Ciaspolata Incantata: Alla Scoperta del Borgo Walser di Alpenzù nella Valle di Gressoney

Ogni inverno, un piccolo villaggio nella Val di Gressoney si trasforma in un luogo magico, coperto di neve fresca, invitando a esplorare la ricca cultura Walser con le ciaspole, ammirando la maestosità del Monte Rosa. Il borgo di Alpenzù, situato non lontano da Gressoney-Saint-Jean, si distingue come una delle destinazioni più affascinanti per un'escursione invernale. La sua posizione elevata offre una vista impareggiabile sul massiccio del Monte Rosa e sull'intera vallata sottostante, rendendolo particolarmente apprezzato anche durante i mesi più freddi. La sua esposizione a est assicura una buona illuminazione mattutina, mentre la quota moderata permette spesso condizioni ideali per le ciaspolate, anche con nevicate non particolarmente abbondanti. La storia di questo insediamento risale al XIII secolo, con le prime testimonianze scritte che narrano l'arrivo delle comunità Walser, popolazioni di origine germanica che portarono la loro lingua e le loro tradizioni in queste valli. L'architettura Walser è inconfondibile, con case costruite in legno e pietra, spesso sovrapposte, e gli "stadel", edifici rurali sollevati su colonne a forma di fungo, concepiti per proteggere i raccolti dall'umidità e dai roditori.

L'itinerario invernale verso Alpenzù, sebbene breve, presenta tratti ripidi che richiedono una certa familiarità con le camminate in salita, sviluppandosi in gran parte all'interno di un bosco con esposizione a est. È consigliabile l'uso delle ciaspole in presenza di neve continua, mentre in caso di terreno duro o ghiacciato, i ramponcini leggeri possono essere utili. Il percorso, generalmente ben segnalato e frequentato, parte poco oltre Chamonal, dove un parcheggio segna l'inizio dell'avventura. Da lì, una stradina conduce a uno spallone di pietra, dove un segnale in legno indica la direzione per Alpenzù. Si sale verso una cascata che, in inverno, può presentarsi ghiacciata, prima che il sentiero pieghi a destra e inizi una decisa ascesa lungo una gradinata naturale. Questo tratto, uno dei più impegnativi, richiede un passo costante e attenzione al fondo. Proseguendo, si incontra un primo stadel isolato e un grande pilone votivo, che indicano l'avvicinamento al villaggio. Man mano che si esce dal bosco, la visuale si apre, rivelando la piccola chiesa di Alpenzù, costruita in posizione dominante. L'ultimo tratto conduce direttamente agli stadel e alla suggestiva chiesetta bianca, da cui si gode una vista panoramica ininterrotta sulla Val di Gressoney. Una volta giunti a destinazione, si consiglia di dedicare del tempo a passeggiare tra le stradine del borgo, osservando da vicino le costruzioni in legno e pietra e la disposizione degli edifici, che raccontano la vita quotidiana delle comunità Walser di montagna.

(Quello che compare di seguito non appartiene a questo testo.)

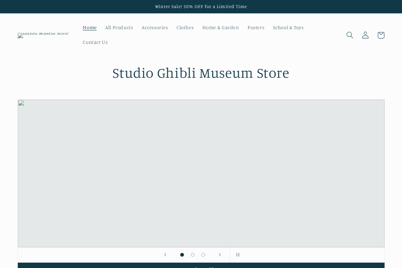The image size is (402, 268).
Task: Click the Winter Sale announcement banner
Action: [x=201, y=6]
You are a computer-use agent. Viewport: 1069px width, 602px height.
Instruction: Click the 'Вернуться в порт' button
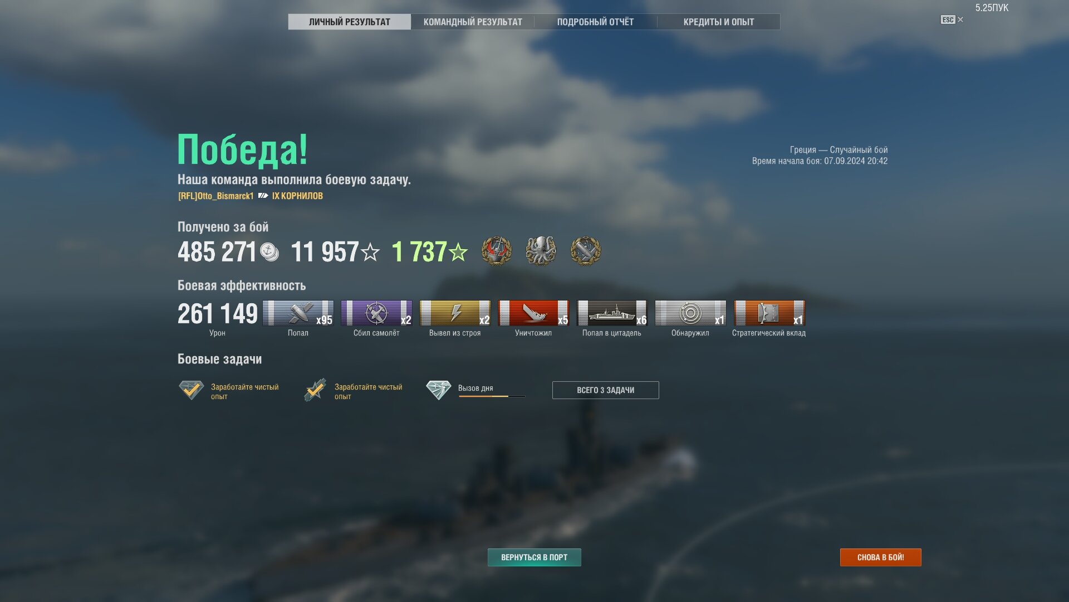(535, 557)
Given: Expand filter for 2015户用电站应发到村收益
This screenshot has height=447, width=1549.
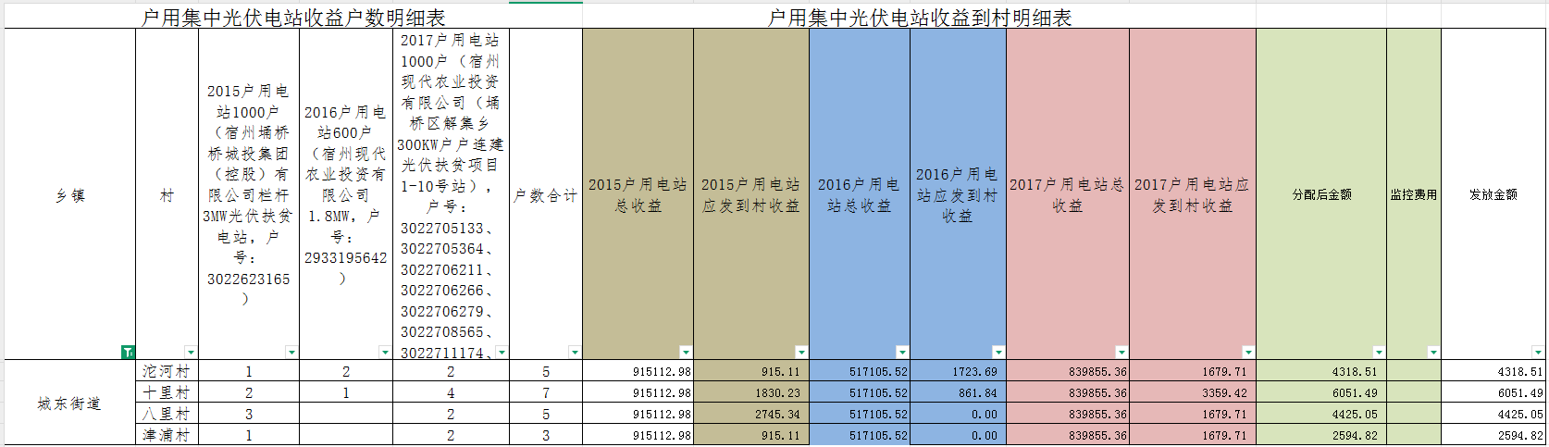Looking at the screenshot, I should pos(801,353).
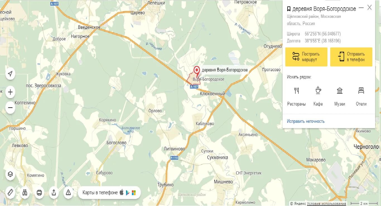Viewport: 381px width, 206px height.
Task: Search nearby Отели
Action: coord(361,96)
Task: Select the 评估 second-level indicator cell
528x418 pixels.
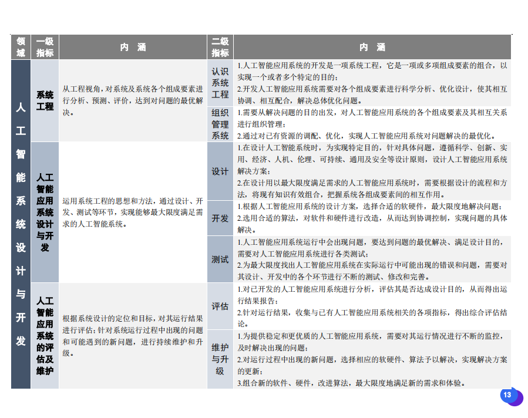Action: tap(220, 306)
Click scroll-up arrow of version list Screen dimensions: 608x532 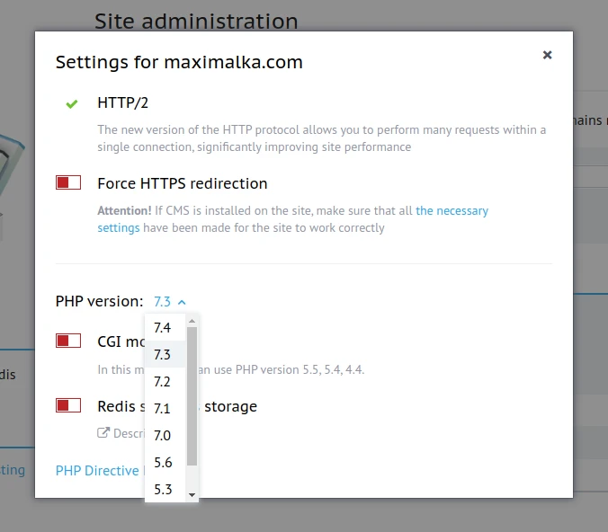pos(192,320)
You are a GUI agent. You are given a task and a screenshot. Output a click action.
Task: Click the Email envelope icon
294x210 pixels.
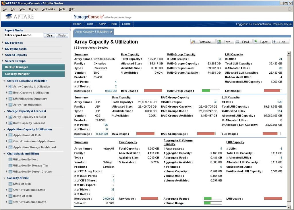237,42
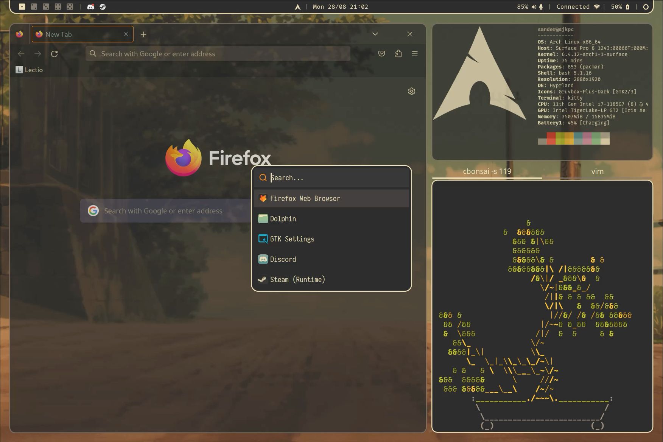
Task: Toggle the volume speaker icon at 85%
Action: [534, 7]
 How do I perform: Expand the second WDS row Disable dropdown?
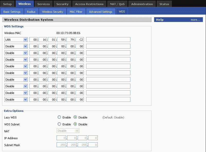(x=16, y=46)
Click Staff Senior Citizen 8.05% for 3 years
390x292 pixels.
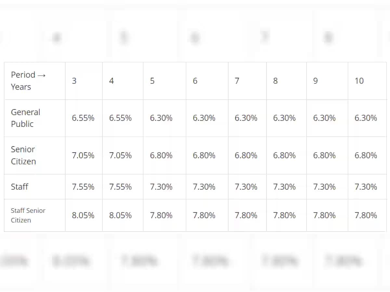[83, 215]
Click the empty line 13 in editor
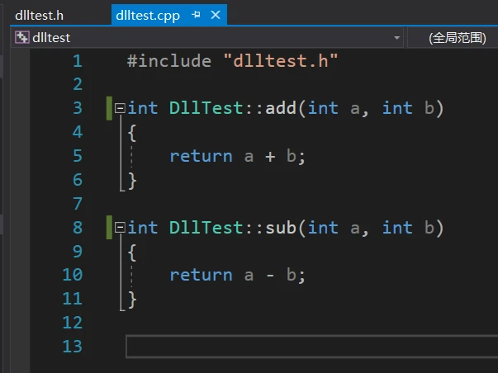This screenshot has height=373, width=498. tap(306, 346)
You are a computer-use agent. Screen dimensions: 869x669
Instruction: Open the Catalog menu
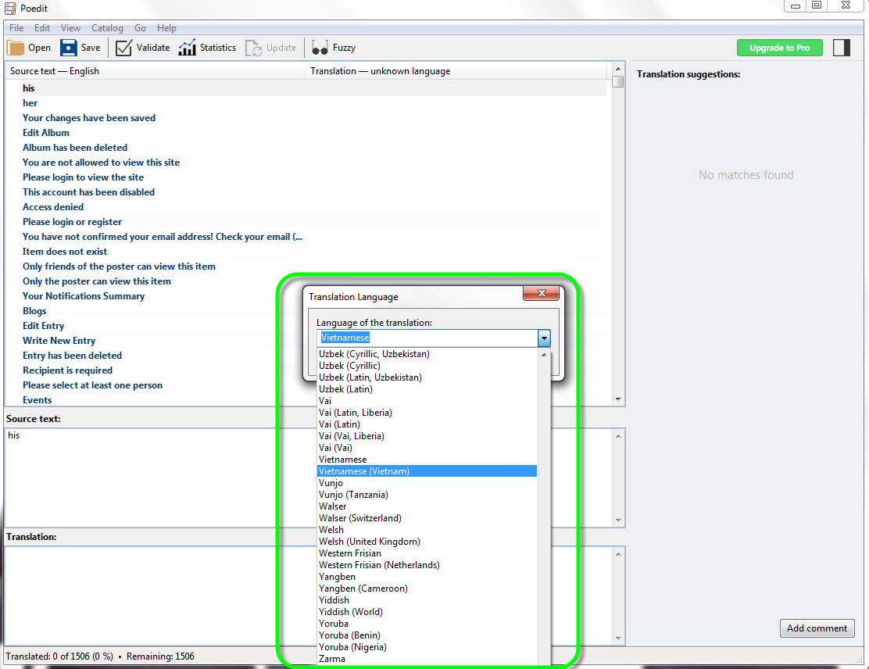tap(107, 28)
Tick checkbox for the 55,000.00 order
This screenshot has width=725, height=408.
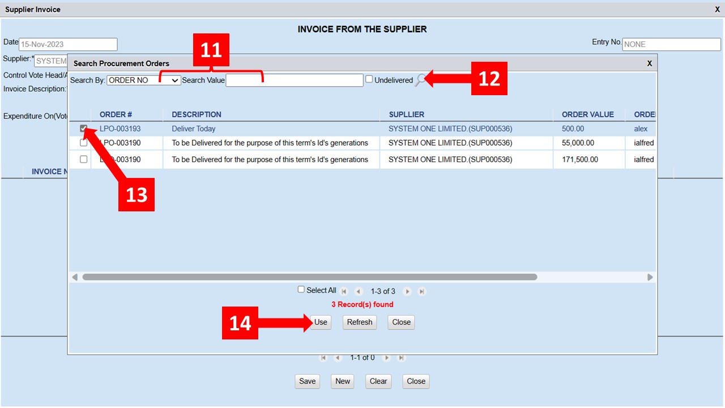(84, 143)
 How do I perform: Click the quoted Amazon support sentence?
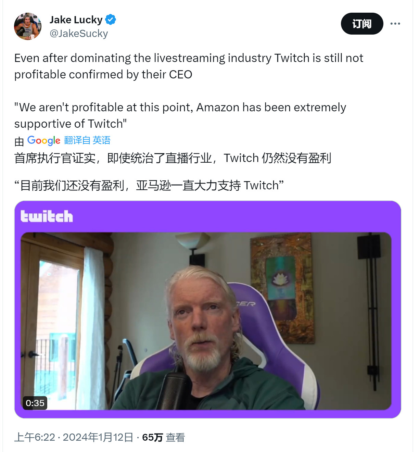pos(180,115)
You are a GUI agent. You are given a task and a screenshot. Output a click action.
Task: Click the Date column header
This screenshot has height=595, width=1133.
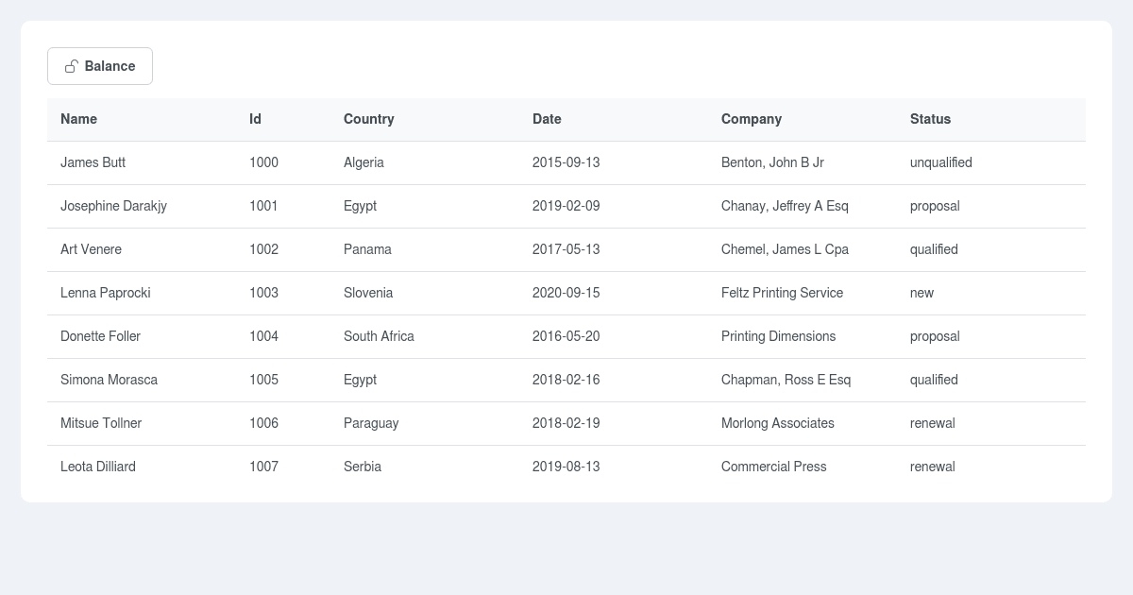547,119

Questo viaggio non è solo un'escursione fisica, ma un'immersione profonda nella storia e nella cultura di un popolo che ha saputo adattarsi e prosperare in un ambiente montano, mantenendo vive le proprie tradizioni. Alpenzù, con le sue architetture antiche e la sua posizione privilegiata, ci invita a riflettere sulla resilienza umana e sull'armonia tra l'uomo e la natura. Le ciaspolate invernali in luoghi come questo ci ricordano l'importanza di preservare il patrimonio culturale e naturale, offrendo al contempo un'opportunità per connettersi con la bellezza selvaggia del paesaggio montano e riscoprire il valore della lentezza e dell'esplorazione consapevole. È un'esperienza che arricchisce lo spirito e ci spinge a una maggiore apprezzamento per le meraviglie che ci circondano.